The complexity doesn't stop there!
Data representations are frequently specific to each programming language.
For example, a string in C is represented entirely differently
from a string in Rust or in JavaScript.
Moreover, to make this approach work, modules must import and export memories,
which can be error-prone, as different languages
make different assumptions about memory layout.

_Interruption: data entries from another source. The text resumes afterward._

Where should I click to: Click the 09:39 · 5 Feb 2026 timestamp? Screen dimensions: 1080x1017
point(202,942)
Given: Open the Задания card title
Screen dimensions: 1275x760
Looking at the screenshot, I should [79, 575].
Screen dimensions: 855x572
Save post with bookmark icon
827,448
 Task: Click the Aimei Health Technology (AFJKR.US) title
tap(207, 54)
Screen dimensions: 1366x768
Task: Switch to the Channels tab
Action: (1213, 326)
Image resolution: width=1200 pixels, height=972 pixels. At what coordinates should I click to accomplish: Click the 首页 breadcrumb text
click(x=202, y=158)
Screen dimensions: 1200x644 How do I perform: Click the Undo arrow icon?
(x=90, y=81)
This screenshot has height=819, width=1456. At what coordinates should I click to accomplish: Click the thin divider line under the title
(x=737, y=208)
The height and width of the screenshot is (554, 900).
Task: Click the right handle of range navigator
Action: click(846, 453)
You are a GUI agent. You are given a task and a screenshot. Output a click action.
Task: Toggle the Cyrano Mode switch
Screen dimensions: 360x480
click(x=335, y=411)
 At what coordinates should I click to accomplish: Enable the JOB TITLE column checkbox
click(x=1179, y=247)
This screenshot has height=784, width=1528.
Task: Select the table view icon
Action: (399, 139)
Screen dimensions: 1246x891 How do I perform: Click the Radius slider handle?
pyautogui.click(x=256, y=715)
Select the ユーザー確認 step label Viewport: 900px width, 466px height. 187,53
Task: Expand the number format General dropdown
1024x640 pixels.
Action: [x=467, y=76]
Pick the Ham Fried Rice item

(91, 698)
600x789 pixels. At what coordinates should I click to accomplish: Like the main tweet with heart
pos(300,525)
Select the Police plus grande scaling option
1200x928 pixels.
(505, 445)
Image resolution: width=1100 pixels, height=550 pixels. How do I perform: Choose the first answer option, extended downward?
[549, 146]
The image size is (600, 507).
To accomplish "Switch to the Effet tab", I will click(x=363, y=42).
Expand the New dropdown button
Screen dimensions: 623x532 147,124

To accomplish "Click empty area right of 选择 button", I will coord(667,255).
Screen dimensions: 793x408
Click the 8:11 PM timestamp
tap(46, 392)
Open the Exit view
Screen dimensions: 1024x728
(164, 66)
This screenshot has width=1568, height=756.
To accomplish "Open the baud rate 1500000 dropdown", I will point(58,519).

For WebAssembly modules written in different languages to interoperate smoothly,
there needs to be an agreed-upon way to expose these richer types across module boundaries.

## Components

Components solve the two problems that we've seen so far:
the limited type system of core module functions,
and cross-language interoperability.
Conceptually, a component is a WebAssembly binary
(which may or may not contain modules)
that is restricted to interact
only through the modules' imported and exported functions.
Components use a different binary format.
Compared to core modules, components also use a richer
mechanism by default for expressing the types of functions: _interfaces_.

### Interfaces

Interfaces are expressed in a separate language called [WebAssembly Interface Types (WIT)](./wit.md).
[Interfaces](./wit.md#interfaces) contain definitions of _types_
and type signatures for [_functions_](./wit.md#functions).
The bit-level representations of types are specified by
the [Canonical ABI (Application Binary Interface)](./../advanced/canonical-abi.md).
Together, interfaces and the Canonical ABI
achieve the goal of clearly defining and enforcing
the low-level calling contract between modules.

### Interoperability

WebAssembly core modules are already portable across different architectures
and operating systems;
components retain these benefits and, using the Component Model ABI,
add portability across different programming languages.
A component implemented in Go can communicate directly and safely
with a C or Rust component, by relying on the shared conventions of the Component Model ABI.
Writing a component doesn't even require knowledge
of which language its dependent components are implemented in,
only the component interface expressed in WIT.
Additionally, components can be [composed](../composing-and-distributing.md) into larger graphs,
with one component's exports satisfying another's imports.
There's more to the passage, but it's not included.